L’objectif global est d’aider à la reconstruction des pays européens et, de manière spécifique, de réhabiliter  l’appareil productif et rétablir les finances publiques. Une autre raison économique est le fait que l’Europe représente un marché prometteur. Aussi, devant l’incapacité des Européens à importer des produits américains, les États-Unis courent le risque de ne plus pouvoir écouler leurs biens et de se  trouver face à une crise de surproduction.
Mais, ce plan vise aussi un objectif plus politique, inspiré par des considérations idéologiques: aider les pays européens à se protéger de l’influence du communisme, dans le cadre de la doctrine Truman et de sa politique de « containment = endiguement ».

A partir du 12 juillet 1947, seize nations d’Europe de l’Ouest se réunissent à Paris: la France, le Royaume-Uni, l’Italie, le Portugal, l’Irlande, la Grèce, les Pays-Bas, l’Islande, la Belgique, le Luxembourg, la Suisse, la Turquie, l’Autriche, le Danemark, la Suède et la Norvège, auxquelles s’ajoute la République fédérale d’Allemagne après sa création en 1949. Le rapport ratifiant le projet est signé le 22 septembre.
Le programme de reconstruction prévoit notamment la stabilisation des monnaies, l’augmentation de la production et le renforcement de la coopération économique. L’assistance économique est massive et prend la forme, pour l’essentiel, de dons, le reste étant des prêts à long terme. Elle se concrétise par l’institution d’organismes administratifs communs.

Le Congrès américain vote le programme d’aide, le 2 avril 1948, et distribue plus de 13 milliards de dollars, soit l’équivalent, selon certaines estimations, de 160 milliards de dollars de 2020, répartis sur quatre ans. Le Plan Marshall va littéralement booster l’économie de l’Europe occidentale.
L’expression « les Trente glorieuses » désigne la période de forte croissance économique et d’augmentation du niveau de vie de la majorité des pays développés constatée entre la mise en œuvre du Plan Marshall et l’année 1973, année du choc pétrolier. Son impact s’est ressenti sur les plans économique, social et culturel.
Le taux de croissance annuel est en moyenne de 5,9% pendant cette période. 

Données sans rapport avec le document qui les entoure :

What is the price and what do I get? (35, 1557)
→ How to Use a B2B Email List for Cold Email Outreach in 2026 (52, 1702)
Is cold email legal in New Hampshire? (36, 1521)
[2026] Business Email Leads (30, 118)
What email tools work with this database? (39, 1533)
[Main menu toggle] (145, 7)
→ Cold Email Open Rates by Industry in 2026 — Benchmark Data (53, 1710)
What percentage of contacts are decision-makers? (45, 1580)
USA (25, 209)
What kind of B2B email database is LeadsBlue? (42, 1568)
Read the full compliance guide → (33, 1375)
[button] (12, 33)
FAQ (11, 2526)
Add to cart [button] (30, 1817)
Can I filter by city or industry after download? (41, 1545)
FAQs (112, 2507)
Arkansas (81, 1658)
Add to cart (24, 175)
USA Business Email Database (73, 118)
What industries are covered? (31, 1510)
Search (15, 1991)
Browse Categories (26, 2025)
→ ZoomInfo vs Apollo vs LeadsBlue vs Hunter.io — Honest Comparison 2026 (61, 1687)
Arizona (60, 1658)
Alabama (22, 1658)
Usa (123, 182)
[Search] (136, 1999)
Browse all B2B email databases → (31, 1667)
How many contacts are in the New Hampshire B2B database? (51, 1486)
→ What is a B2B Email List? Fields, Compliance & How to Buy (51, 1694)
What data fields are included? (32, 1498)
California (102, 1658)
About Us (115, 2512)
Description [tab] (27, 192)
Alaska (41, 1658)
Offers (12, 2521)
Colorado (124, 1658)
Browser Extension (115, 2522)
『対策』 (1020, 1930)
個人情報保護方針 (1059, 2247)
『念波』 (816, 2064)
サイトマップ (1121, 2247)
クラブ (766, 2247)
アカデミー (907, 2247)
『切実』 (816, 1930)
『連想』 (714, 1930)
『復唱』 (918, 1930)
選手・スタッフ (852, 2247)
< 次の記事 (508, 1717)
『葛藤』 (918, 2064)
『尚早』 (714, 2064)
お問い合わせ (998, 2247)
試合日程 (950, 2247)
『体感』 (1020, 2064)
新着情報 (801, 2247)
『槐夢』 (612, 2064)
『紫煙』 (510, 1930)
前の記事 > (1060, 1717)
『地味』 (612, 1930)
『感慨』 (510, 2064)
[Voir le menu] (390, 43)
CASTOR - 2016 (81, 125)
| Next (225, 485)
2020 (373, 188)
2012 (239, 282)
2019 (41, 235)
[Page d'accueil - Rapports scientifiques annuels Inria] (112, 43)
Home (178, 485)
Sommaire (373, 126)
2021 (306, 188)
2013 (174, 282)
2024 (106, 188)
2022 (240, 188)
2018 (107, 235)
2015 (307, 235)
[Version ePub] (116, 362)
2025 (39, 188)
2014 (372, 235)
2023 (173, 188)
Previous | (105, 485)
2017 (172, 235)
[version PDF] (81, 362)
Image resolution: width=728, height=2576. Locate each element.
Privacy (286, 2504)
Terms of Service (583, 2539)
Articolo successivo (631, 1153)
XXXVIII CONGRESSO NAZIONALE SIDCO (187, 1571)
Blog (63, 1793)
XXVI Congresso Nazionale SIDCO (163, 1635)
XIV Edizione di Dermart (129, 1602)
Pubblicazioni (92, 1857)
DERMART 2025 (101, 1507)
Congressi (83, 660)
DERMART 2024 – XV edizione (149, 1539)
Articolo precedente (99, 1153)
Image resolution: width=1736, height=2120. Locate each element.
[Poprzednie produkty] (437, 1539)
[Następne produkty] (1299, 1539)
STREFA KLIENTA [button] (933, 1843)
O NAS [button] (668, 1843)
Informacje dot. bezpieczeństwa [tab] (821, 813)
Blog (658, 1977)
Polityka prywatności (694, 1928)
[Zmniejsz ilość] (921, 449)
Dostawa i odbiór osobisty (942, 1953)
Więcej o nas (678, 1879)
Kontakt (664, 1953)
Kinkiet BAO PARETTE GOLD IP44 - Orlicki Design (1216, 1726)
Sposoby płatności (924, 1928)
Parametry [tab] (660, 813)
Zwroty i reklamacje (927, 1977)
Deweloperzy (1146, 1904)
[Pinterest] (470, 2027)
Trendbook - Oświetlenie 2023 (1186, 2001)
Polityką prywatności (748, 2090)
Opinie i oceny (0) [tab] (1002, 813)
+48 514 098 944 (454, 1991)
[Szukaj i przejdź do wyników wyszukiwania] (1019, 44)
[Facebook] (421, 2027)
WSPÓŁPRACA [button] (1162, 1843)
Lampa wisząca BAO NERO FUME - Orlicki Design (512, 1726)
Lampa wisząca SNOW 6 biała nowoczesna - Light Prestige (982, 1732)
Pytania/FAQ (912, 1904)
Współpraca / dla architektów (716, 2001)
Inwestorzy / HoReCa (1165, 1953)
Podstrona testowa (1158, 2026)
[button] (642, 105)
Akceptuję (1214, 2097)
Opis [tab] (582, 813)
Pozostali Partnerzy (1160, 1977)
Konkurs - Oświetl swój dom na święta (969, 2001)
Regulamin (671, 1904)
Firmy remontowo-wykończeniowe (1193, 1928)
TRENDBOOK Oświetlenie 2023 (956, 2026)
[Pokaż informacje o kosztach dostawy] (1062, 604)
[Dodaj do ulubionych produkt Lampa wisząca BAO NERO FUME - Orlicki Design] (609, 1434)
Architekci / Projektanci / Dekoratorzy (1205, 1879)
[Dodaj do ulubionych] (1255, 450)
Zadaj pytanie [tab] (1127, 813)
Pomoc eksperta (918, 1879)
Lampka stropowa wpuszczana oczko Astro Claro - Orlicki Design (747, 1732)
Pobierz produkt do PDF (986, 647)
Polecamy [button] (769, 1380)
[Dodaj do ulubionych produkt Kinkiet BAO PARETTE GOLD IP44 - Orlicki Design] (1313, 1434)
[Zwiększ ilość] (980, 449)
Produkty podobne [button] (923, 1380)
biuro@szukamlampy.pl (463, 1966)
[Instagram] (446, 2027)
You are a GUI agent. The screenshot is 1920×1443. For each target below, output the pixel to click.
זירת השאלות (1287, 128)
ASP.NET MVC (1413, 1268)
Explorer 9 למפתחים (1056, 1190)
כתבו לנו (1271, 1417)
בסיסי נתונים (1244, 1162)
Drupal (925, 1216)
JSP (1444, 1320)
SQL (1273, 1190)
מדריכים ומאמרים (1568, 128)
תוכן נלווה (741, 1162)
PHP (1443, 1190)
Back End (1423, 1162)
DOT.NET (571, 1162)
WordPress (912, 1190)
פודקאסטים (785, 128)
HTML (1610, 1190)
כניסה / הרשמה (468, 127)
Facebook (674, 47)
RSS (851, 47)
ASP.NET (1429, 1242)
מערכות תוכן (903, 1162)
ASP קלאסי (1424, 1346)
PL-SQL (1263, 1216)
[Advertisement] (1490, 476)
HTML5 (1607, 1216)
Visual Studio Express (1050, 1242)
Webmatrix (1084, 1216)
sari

Les raisons d’un Plan Marshall pour l’Afrique

La question que l’on est en droit de se poser, après ce parcours de l’Histoire de l’Europe, est la suivante: ne serait-il pas indiqué, au regard d’un certain nombre de réalités que vit le monde actuel, qu’une initiative de solidarité de même nature soit prise en faveur des nations africaines ?
La première raison qui milite en faveur de cette initiative est d’ordre moral et éthique et répond à un besoin de justice. Sans qu’il ne soit besoin de culpabiliser les uns et les autres quant à la manière dont les peuples d’Afrique ont été (mal)traités au cours des siècles passés, il est bon de rappeler l’impact démographique et l’humiliation de la traite négrière, l’exploitation et les humiliations de la colonisation, le transfert sur le sol africain des rivalités Est-Ouest, pendant la période dite de la guerre froide et ses conséquences en termes de violences de toutes natures.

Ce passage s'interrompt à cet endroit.